Adoro a relatividade do Mundo… Ou talvez não – Ouvi Dizer

Se há coisa que gosto de dispensar é de andar de autocarro. E porquê? Deve ser o sítio onde mais somos julgados, criticados, calcados, insultados e sabe-se lá mais o quê simplesmente de forma gratuita. É como se certas pessoas andassem de autocarro só para que os outros ouçam a sua opinião. Sim, porque fora deste contexto provavelmente ninguém quereria saber. Então é assim, um lança a dica, outro apanha-a e desenvolve e, se der, outro acrescenta mais uma vírgula. Chega a ser ridículo.

Não há muitos dias para cá apanhei o autocarro e excepcionalmente naquele dia sentei-me nos lugares da frente (não nos de cedência obrigatória, não, isso dava mais uma crónica) pelo que fiquei com uma visão ampla do autocarro. Uma senhora, que devo dizer empurrou toda a gente para entrar no autocarro (vazio por sinal) para ter lugar, tinha ar de “Se-O-Meu-Nariz-Fosse-Mais-Empinado-Caía-De-Costas” e sentou-se nos lugares perto da porta de saída.

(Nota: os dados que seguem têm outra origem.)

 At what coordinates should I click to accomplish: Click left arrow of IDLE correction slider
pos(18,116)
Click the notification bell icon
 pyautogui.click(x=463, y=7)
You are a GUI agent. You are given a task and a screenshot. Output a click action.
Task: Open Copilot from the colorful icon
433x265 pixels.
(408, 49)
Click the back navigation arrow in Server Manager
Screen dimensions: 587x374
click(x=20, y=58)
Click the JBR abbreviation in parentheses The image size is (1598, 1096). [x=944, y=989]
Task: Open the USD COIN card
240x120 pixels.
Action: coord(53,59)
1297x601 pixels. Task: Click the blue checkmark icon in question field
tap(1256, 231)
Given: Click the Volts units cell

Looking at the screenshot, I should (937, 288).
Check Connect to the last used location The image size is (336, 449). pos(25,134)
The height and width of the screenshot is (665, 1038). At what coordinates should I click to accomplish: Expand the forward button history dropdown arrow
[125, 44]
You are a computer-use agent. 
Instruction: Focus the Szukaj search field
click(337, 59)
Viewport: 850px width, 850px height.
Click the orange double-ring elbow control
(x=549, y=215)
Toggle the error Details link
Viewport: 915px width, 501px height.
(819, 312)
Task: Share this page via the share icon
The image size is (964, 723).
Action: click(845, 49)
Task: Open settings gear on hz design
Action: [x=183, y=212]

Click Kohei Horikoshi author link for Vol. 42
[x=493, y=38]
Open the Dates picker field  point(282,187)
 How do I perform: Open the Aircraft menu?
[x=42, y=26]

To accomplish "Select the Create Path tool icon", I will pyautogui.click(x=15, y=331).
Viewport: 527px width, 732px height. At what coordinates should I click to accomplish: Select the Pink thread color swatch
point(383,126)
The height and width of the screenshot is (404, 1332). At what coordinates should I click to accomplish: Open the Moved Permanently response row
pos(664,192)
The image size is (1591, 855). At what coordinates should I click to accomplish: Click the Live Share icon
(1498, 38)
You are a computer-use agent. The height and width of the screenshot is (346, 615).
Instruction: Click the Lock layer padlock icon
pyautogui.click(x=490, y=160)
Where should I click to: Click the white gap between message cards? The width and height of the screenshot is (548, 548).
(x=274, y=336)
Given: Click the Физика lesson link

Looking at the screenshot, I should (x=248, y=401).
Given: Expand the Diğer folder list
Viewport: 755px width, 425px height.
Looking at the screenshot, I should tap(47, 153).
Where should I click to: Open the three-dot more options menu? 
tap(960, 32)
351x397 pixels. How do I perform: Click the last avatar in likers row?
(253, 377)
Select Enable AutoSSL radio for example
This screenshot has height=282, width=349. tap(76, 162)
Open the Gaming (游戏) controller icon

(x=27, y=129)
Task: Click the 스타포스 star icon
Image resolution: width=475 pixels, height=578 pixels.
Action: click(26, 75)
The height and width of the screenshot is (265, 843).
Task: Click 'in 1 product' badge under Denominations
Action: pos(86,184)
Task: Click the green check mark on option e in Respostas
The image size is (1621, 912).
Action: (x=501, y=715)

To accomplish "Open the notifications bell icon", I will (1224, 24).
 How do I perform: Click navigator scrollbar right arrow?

̶  Fantástico – disse eu – já te estou a topar.

Gosto de ouvir a minha música então ando sempre de auscultadores nos ouvidos mas o olhar dela intrigou-me. Sobrancelha levantada, cara fechada e olhar feroz. Então começo por baixar o volume para tentar perceber. Ora, era uma senhora não muito consciente do sítio onde estava que expunha a sua opinião no limite dos decibéis permitidos ao ser humano (ou talvez para o interior de um transporte público, vá) e que vinha a falar de futebol. 

Achei a cena cómica no mínimo e entretanto segui a ouvir a minha música. Mas o olhar daquela senhora dizia bem mais do que qualquer coisa que lhe pudesse ter saído pela boca. Enquanto todos os outros passageiros iam absortos na viagem fatídica de autocarro depois do expediente, aquela senhora vinha bem atenta ao que não era da sua conta.

Será que nos resumimos a isto? Ao estereotipo e crítica rápida sem conhecermos as pessoas? Eu acho que sim, é inevitável. Podíamos, no entanto, fazê-lo com menos inflexibilidade. Afinal somos todos feitos do mesmo.